Three Years Later No Justice for Women in Cologne New Year's Eve Attacks

by Charlotte Hays

Quote of the Day:

It is now safe to conclude that the vast majority of the men involved will walk free and be allowed to continue living in Germany, mingling with women on public transport and claiming welfare benefits, possibly for the rest of their lives.

--The Spectator in “Victims of Cologne Sex Attacks Still Searching for Justice”

 

As Paulina Neuding recalls in The Spectator, there was considerable concern at the time that the New Year’s Eve 2015 sexual assaults on women in Cologne were not being reported because of PC concerns.

The attackers were from North African and Middle Eastern countries.

Chancellor Angela Merkel, whose policies were largely responsible for the unbridled flood of immigrants who had no intention of assimilating, was moved to promise that there would be a “hard response by the state” to the assaults.

So how’s that working out?

Three years later, it looks like almost every one of the the attackers will escape justice and continue to live in Europe.

More than 600 victims of the Cologne assaults were interviewed and miles of CCTV reviewed, but, as Neuding notes, the results are meager. She writes:

Several men have been convicted of theft, robbery, and similar crimes. But no more than three have been convicted for involvement in sexual assaults – an Algerian, Iraqi and Libyan national. According to a report by the German weekly Der Spiegel in March, these men had provided the prosecution with crucial evidence by taking pictures of themselves with their victims. One of them was sentenced to one year and nine months in prison, while the two others received suspended sentences.

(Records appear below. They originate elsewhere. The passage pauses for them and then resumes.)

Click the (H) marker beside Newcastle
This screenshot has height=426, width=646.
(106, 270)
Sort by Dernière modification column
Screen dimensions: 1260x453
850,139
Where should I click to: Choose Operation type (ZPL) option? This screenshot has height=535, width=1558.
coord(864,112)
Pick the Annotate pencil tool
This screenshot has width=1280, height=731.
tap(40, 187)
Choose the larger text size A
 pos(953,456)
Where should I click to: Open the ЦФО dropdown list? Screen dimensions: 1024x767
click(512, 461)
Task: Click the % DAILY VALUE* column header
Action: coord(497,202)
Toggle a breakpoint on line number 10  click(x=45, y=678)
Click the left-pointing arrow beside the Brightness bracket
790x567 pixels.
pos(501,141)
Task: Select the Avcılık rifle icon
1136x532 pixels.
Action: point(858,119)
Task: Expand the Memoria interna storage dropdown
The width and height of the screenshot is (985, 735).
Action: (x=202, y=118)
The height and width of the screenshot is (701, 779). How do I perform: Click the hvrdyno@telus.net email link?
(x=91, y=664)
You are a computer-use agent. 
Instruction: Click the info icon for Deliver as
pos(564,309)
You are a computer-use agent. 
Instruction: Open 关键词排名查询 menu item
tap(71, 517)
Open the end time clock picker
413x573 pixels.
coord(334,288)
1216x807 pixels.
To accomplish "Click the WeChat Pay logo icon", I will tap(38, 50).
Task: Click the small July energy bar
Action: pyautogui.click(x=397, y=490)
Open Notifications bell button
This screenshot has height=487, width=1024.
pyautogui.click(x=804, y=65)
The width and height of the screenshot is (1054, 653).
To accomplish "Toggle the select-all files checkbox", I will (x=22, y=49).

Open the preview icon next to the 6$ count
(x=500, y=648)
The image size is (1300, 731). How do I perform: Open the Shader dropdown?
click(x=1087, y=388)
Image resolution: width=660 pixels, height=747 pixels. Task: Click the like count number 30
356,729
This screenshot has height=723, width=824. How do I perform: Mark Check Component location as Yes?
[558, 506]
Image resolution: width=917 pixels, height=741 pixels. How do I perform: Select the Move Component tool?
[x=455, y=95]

It is now safe to conclude that the vast majority of the men involved will walk free and be allowed to continue living in Germany, mingling with women on public transport and claiming welfare benefits, possibly for the rest of their lives.

The Cologne attacks took place at the height of the migration wave when authorities had lost control over the influx of migrants into the country. Many of those in positions of authority refused to accept any link between the attacks and the refugee crisis.

According to the first Vice President of the European Commission, Frans Timmermans, the events should be regarded merely as a matter of ‘public order’. During a closed meeting, the leadership of the European Commission vowed to act as a ‘voice of reason’ and reject any suggestion that migration had anything to do with it.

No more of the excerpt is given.